It makes you despair!

January 11th, 2005

Why is some documentation so bad?

I'm trying to install some Linux software. I looked up the web site of the creators of the software, clicked the Support link and saw the main heading Documentation. This raised my spirits, but only momentarily, then I started to read. Here's how it began. I've replaced the program name with XXXX only because it comes from an open-source project, and I don't really want to shame the hapless volunteer who wrote this:

Like other productes regardless if opensource of commerial, it XXXX needs some support. The people at XXXX are providing a couple of comprehensive documents. You will find documentations for the installation of all related software. Two of this documents are also published on TLDP. The main documentations will updated which every release of XXXX and if needed when there is a new major release of a software on which XXXX relies on.

It doesn't really fill you with any faith that the links will lead you to any useful documentation. And sure enough (with the exception of one fairly decent HowTo, by current Linux standards) the documentation was as dire as the preamble leads you to expect.
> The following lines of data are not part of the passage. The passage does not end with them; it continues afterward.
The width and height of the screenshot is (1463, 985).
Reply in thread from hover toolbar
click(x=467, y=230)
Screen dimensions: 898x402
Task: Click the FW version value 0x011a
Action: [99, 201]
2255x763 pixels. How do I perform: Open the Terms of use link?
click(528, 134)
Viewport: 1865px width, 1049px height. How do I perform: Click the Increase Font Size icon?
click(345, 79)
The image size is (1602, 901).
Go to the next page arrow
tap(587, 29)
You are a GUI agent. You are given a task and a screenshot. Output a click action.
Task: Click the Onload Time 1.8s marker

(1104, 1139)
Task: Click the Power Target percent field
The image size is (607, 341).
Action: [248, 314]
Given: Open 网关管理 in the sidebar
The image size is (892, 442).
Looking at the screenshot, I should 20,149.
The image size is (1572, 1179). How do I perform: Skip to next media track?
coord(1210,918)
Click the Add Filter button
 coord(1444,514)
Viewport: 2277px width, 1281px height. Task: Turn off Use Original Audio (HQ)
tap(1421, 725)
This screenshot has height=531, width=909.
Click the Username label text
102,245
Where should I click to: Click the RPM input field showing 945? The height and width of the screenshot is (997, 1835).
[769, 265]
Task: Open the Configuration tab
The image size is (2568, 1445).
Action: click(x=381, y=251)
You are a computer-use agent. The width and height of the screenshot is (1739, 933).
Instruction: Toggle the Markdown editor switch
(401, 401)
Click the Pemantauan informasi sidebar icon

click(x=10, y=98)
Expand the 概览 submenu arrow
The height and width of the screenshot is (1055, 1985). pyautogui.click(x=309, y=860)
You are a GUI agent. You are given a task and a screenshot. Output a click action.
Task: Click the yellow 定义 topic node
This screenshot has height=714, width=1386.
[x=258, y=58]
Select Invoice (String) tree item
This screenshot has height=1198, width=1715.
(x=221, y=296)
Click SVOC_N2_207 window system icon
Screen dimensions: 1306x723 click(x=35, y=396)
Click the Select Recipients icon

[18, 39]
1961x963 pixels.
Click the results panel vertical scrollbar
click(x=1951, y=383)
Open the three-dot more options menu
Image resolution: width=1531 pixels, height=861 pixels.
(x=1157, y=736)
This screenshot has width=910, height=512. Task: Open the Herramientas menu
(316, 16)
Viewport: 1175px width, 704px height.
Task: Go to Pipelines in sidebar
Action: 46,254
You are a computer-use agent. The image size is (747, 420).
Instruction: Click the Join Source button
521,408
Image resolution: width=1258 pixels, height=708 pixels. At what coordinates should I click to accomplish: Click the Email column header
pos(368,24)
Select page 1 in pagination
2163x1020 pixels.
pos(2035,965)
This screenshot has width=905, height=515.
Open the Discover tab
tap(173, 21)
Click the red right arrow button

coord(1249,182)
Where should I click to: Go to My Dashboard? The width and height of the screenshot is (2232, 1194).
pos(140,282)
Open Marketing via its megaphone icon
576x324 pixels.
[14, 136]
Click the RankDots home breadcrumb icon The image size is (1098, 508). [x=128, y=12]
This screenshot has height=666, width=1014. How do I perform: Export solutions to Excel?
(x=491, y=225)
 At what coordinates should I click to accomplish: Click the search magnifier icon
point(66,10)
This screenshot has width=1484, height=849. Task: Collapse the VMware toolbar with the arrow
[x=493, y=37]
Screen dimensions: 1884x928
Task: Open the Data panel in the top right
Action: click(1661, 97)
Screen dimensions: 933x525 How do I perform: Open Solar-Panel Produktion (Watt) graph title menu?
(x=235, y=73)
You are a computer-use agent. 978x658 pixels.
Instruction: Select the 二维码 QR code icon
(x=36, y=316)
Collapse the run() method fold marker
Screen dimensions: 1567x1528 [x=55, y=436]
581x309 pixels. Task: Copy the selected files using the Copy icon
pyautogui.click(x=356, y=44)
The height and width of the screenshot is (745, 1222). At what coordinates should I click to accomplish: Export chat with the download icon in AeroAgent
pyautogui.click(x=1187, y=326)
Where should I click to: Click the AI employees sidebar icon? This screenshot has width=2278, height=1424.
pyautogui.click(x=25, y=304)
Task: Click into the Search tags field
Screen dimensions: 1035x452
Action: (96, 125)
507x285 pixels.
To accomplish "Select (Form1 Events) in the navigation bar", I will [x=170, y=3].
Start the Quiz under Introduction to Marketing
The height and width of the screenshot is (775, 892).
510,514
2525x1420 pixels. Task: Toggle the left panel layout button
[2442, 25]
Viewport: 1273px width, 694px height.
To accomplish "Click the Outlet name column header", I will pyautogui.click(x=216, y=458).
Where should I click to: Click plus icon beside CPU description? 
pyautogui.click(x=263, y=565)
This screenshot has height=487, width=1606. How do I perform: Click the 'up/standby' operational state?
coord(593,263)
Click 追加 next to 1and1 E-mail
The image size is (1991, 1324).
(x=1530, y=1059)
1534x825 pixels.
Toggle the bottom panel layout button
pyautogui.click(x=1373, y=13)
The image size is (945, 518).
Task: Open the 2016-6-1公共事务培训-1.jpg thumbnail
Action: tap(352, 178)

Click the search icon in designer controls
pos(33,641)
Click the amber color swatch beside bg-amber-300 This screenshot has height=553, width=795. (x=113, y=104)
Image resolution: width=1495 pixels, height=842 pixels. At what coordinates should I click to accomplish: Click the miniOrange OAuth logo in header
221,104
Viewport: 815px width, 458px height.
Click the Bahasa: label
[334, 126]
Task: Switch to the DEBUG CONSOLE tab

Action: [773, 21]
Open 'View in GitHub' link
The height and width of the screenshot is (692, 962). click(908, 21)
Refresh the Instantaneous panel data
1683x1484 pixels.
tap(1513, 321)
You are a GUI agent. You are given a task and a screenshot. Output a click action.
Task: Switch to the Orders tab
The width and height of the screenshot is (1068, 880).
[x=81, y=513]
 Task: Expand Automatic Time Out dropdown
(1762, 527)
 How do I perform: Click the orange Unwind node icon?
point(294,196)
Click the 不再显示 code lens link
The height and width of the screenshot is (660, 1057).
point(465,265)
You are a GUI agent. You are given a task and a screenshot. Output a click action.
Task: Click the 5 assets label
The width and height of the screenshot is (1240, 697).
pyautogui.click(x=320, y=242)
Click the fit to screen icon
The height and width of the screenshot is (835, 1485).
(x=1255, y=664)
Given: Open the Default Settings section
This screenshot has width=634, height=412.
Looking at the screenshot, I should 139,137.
The person who wrote the above extract was not a technical writer. I'm guessing (and hoping) English is not his/her first language. I suppose the answer to my question, in open source projects, is that documentation is bad because the project members are all coders, and coders who want to write documentation are very few and far between. Coders who have the necessary skills to write documentation are even rarer. The fact that too often gets overlooked is that technical writing is a specialist profession and is not something that other professionals, like developers or QA engineers, can successfully turn their hand to, when the powers that be realise there isn't any documentation for the customer.